For detailed performance analysis, see [Performance Documentation](docs/guides/performance.md).


## 🧪 Testing

**1060 tests passing** - Production-ready quality assurance with unified `RusTorchError` error handling system.

```bash
# Run all tests (recommended for CI/development)
cargo test --no-default-features

# Run tests with linear algebra features
cargo test --features linalg

# Run doctests
cargo test --doc --no-default-features

# Test specific modules
cargo test --no-default-features tensor::
cargo test --no-default-features complex::
```

## 🚀 Production Deployment

### Docker
```bash
# Production deployment
docker build -t rustorch:latest .
docker run -it rustorch:latest

# GPU-enabled deployment
docker build -f docker/Dockerfile.gpu -t rustorch:gpu .
docker run --gpus all -it rustorch:gpu
```

For complete deployment guide, see [Production Guide](docs/guides/production.md).

## 🤝 Contributing

We welcome contributions! See areas where help is especially needed:

- **🎯 Special Functions Precision**: Improve numerical accuracy
- **⚡ Performance Optimization**: SIMD improvements, GPU optimization  
- **🧪 Testing**: More comprehensive test cases
- **📚 Documentation**: Examples, tutorials, improvements
- **🌐 Platform Support**: WebAssembly, mobile platforms

### Development Setup

```bash
git clone https://github.com/JunSuzukiJapan/rustorch.git
cd rustorch

# Run tests
cargo test --all-features

# Check formatting
cargo fmt --check

# Run clippy
cargo clippy --all-targets --all-features
```

## 🔒 API Stability / API安定性

**English**: Starting from v0.6.0, RusTorch has reached a stable API milestone. We are committed to maintaining backward compatibility and will avoid major breaking changes in the near future. This ensures a reliable foundation for production applications and long-term projects.

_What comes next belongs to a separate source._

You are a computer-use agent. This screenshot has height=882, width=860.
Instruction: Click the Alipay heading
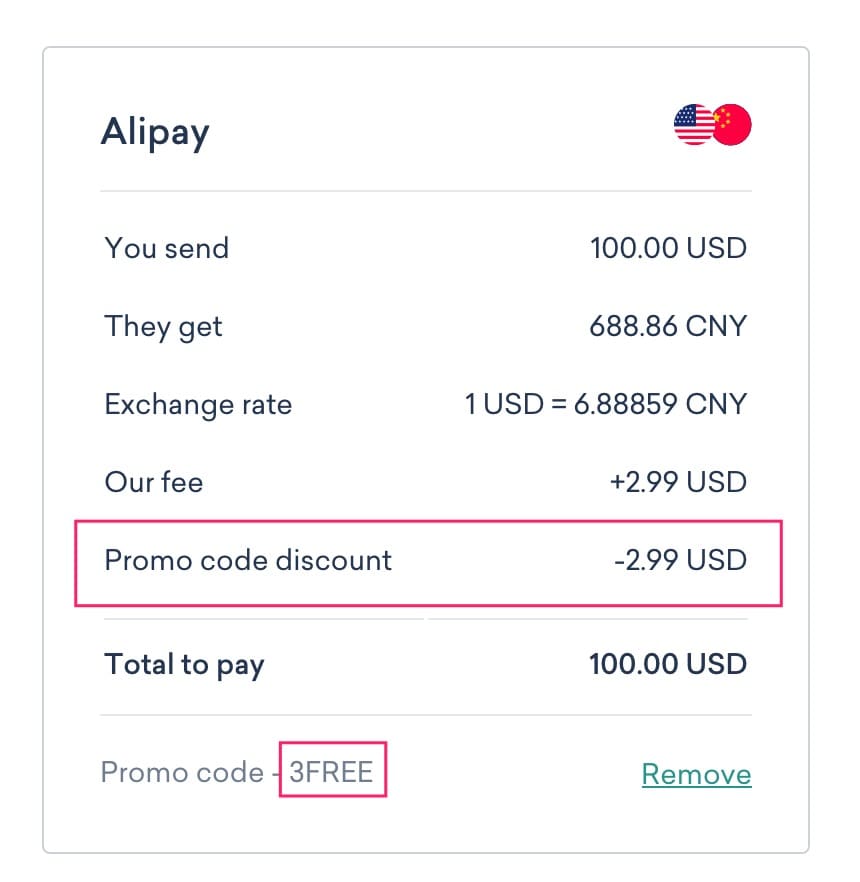click(155, 132)
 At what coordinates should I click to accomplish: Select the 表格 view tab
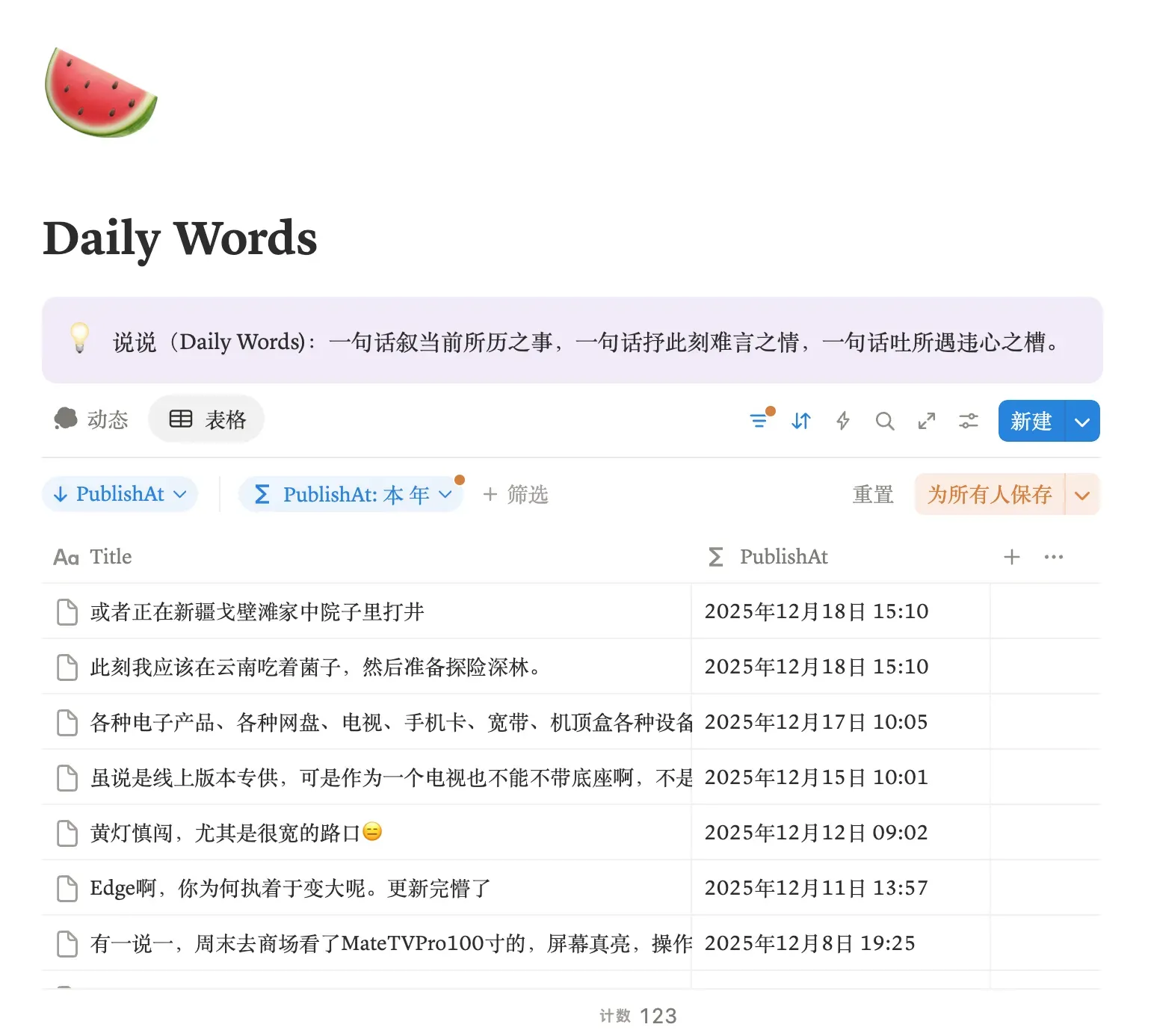[x=207, y=419]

**日本語**: v0.6.0以降、RusTorchは安定したAPIマイルストーンに達しました。後方互換性を維持することをお約束し、近い将来において大規模な破壊的変更は行いません。これにより、本番アプリケーションと長期プロジェクトに信頼性の高い基盤を提供します。

## License

Licensed under either of:

 * Apache License, Version 2.0 ([LICENSE-APACHE](LICENSE-APACHE) or http://www.apache.org/licenses/LICENSE-2.0)
 * MIT license ([LICENSE-MIT](LICENSE-MIT) or http://opensource.org/licenses/MIT)

at your option.